Exercise requirements:
Go through the entries below and copy each line that holds the word "checkmark".
Segment Open
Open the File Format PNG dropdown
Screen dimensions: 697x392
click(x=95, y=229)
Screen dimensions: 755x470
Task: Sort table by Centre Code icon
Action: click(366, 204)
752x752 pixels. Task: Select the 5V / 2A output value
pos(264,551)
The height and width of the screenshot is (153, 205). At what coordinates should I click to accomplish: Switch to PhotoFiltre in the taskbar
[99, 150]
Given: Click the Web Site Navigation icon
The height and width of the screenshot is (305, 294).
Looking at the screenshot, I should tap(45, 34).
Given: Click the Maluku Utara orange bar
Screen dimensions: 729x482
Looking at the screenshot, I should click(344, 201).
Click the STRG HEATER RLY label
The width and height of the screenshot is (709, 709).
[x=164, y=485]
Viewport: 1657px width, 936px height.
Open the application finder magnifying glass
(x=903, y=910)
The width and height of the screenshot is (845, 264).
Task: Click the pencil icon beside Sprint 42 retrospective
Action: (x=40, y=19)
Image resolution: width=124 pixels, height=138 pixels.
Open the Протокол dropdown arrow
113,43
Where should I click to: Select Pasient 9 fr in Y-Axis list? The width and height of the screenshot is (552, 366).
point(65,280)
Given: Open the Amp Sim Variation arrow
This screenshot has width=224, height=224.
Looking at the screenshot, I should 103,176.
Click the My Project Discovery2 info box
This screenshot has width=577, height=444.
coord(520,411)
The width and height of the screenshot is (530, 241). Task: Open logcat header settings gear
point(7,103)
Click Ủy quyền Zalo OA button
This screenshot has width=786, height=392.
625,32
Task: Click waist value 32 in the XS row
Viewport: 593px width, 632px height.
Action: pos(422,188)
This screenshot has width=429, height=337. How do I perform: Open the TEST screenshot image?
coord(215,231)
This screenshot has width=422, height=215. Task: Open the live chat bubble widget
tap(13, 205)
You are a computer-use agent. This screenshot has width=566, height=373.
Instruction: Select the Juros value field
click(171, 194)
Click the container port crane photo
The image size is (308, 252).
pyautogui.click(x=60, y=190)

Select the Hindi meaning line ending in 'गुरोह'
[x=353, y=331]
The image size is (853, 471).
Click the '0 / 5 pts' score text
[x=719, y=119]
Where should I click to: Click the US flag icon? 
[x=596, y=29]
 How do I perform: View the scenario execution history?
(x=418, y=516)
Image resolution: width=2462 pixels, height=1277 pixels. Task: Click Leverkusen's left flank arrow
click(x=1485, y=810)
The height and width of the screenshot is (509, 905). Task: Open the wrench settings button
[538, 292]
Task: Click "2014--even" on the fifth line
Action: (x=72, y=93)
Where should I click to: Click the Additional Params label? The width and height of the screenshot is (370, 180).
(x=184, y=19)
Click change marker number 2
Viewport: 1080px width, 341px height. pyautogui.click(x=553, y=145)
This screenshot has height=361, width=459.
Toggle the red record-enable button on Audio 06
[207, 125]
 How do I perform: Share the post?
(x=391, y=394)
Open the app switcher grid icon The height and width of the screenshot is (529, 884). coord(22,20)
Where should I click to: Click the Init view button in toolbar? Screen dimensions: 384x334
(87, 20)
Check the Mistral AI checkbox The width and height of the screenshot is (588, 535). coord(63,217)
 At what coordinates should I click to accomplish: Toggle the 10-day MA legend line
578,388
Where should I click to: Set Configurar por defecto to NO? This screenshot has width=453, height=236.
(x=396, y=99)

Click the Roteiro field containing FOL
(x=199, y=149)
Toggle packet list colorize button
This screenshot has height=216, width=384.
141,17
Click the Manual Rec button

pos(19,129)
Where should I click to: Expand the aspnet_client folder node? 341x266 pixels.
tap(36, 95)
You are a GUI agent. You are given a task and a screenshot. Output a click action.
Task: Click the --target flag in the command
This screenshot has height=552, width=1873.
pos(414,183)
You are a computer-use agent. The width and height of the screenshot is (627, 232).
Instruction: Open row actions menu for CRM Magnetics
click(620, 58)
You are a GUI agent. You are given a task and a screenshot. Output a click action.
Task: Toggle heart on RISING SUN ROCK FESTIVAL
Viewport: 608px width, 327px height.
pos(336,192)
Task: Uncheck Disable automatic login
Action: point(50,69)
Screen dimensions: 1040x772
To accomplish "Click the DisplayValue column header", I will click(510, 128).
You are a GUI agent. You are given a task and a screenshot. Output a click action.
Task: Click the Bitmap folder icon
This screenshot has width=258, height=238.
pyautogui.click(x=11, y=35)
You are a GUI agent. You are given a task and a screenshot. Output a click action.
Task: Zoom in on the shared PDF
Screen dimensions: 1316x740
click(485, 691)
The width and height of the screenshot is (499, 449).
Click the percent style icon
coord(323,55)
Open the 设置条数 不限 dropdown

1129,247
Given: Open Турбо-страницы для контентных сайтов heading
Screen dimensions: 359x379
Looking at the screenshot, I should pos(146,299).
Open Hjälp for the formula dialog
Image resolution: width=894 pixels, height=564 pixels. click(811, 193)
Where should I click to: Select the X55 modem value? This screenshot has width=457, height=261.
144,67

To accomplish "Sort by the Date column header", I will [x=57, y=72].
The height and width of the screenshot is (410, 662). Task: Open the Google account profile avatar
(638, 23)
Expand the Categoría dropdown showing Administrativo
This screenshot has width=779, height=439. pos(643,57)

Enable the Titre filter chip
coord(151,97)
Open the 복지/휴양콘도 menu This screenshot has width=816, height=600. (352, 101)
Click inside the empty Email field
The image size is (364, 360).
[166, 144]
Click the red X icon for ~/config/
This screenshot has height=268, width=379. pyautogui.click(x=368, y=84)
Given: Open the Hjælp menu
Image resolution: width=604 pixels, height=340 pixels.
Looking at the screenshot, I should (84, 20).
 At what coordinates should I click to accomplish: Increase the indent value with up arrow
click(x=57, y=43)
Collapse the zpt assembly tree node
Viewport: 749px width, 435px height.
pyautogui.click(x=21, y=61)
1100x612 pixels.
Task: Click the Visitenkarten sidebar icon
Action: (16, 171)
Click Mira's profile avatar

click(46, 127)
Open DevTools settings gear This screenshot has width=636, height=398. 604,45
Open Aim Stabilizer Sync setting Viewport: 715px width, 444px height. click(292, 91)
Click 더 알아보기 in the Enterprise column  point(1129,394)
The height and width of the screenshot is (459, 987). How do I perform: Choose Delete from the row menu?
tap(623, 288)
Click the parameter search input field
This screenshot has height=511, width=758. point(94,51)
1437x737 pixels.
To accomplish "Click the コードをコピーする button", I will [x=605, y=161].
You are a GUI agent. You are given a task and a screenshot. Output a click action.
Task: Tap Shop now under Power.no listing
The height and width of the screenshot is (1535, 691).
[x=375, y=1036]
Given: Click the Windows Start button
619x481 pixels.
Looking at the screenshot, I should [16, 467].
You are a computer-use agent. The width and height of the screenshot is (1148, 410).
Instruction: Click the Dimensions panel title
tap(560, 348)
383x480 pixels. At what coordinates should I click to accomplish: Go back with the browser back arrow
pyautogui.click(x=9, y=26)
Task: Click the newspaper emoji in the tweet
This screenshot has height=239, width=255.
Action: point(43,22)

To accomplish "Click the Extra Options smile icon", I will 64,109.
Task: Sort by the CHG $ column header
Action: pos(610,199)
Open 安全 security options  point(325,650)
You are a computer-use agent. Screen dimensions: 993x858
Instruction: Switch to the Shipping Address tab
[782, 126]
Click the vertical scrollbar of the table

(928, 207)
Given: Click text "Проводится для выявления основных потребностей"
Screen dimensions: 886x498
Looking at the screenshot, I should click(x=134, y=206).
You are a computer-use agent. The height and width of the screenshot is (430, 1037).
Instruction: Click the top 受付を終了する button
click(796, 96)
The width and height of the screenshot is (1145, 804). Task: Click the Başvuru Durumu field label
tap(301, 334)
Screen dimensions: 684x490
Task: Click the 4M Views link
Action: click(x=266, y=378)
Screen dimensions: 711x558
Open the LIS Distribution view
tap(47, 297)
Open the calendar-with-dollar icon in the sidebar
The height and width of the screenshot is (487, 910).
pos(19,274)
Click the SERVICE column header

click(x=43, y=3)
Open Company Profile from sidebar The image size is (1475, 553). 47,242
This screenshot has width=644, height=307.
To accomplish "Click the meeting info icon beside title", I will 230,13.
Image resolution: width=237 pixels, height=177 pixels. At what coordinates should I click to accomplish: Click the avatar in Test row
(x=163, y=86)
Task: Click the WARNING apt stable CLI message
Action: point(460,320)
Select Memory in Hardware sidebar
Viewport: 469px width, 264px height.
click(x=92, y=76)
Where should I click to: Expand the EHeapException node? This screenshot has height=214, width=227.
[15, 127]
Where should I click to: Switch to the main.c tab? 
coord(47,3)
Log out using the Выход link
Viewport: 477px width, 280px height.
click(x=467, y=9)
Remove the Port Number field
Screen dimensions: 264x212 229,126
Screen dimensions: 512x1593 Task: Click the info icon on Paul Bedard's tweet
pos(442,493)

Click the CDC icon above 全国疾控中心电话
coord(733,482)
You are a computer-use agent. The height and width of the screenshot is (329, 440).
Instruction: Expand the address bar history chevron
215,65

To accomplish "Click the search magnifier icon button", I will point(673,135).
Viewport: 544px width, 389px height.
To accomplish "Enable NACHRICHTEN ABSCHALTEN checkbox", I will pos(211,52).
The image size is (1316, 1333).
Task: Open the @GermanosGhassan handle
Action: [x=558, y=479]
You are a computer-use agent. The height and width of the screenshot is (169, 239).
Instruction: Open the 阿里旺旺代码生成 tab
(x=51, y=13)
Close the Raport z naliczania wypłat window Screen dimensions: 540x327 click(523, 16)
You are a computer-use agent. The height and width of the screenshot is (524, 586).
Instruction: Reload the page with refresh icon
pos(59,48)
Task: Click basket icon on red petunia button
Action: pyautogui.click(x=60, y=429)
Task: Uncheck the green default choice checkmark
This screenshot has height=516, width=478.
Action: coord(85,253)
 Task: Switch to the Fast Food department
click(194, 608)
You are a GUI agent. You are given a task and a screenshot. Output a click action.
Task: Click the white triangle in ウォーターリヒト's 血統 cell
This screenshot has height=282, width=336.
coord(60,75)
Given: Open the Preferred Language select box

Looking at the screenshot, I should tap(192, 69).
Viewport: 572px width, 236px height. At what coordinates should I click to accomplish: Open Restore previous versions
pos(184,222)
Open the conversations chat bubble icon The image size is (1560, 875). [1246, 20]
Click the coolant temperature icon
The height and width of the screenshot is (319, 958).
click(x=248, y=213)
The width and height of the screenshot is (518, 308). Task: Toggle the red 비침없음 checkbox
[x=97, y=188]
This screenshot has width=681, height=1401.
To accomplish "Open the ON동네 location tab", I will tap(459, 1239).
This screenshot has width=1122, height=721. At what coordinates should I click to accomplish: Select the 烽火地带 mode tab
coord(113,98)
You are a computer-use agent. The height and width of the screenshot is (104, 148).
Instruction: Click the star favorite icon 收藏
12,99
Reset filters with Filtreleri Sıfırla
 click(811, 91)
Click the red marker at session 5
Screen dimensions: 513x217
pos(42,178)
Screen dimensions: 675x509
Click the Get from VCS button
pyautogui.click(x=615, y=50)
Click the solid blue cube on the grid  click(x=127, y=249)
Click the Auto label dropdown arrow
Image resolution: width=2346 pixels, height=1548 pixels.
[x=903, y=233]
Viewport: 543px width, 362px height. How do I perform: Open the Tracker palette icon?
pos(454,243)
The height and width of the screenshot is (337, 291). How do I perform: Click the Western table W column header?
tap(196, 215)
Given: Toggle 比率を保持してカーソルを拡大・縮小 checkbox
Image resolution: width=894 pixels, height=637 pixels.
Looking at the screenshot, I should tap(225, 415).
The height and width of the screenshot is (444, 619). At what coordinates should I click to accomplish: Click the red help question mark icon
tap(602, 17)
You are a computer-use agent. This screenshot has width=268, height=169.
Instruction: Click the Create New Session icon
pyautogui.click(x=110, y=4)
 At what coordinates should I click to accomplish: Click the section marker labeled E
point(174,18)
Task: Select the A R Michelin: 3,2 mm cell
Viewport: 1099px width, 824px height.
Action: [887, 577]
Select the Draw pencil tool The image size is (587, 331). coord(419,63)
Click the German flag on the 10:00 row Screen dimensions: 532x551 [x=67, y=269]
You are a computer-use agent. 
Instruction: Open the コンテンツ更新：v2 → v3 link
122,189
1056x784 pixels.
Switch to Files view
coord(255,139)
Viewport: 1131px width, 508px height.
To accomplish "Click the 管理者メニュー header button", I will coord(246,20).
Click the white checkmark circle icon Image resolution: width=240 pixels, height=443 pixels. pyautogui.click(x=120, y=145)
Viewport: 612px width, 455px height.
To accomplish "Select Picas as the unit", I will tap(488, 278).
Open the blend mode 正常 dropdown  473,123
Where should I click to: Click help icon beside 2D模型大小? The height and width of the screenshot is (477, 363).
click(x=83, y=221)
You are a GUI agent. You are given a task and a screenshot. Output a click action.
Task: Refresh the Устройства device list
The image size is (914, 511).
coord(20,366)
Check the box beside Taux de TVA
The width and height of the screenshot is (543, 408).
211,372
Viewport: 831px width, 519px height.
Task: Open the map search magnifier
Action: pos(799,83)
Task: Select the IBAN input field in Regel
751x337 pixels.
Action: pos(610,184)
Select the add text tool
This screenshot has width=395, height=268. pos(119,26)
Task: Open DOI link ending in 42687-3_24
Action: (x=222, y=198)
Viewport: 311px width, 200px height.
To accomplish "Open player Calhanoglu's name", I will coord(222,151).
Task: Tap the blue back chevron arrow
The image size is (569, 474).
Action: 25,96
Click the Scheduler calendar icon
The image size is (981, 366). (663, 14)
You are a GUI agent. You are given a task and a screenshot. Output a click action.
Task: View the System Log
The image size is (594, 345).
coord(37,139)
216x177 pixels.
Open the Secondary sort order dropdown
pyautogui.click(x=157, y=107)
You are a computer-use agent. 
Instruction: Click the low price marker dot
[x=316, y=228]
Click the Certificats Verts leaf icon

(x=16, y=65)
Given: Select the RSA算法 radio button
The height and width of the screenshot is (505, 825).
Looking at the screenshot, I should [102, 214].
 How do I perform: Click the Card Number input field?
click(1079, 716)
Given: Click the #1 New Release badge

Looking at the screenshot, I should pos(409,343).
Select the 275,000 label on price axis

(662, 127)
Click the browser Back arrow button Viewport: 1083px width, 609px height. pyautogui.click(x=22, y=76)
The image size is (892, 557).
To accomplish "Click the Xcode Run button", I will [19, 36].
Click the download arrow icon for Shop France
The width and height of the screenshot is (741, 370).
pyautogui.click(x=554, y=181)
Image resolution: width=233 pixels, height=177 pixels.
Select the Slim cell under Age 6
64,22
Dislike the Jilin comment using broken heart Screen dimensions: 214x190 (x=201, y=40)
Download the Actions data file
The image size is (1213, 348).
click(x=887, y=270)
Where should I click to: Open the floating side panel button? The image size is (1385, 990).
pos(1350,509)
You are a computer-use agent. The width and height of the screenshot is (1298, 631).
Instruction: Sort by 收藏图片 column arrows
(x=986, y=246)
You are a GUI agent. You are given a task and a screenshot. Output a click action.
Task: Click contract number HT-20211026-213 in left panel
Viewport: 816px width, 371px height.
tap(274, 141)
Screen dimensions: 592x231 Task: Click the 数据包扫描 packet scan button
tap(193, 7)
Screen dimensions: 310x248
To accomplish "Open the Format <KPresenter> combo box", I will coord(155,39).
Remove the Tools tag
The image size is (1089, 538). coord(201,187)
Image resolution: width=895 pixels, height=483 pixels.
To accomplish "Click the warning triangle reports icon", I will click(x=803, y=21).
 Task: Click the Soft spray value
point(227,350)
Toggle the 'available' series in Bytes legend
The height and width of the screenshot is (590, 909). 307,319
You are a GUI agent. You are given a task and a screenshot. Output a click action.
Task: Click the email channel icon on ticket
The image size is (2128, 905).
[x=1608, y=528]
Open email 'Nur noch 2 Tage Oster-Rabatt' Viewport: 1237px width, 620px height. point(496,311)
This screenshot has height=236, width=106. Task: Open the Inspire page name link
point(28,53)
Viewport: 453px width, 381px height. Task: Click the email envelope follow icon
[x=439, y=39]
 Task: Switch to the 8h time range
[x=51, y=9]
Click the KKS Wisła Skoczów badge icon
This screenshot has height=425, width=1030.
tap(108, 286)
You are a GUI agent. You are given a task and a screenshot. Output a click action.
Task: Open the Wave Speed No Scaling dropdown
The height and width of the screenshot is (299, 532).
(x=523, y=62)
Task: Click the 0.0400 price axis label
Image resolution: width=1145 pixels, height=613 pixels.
Segment Closed
Finished task:
Task: Uncheck the green default choice checkmark
Click the white checkmark circle icon Image resolution: width=240 pixels, height=443 pixels. pyautogui.click(x=120, y=145)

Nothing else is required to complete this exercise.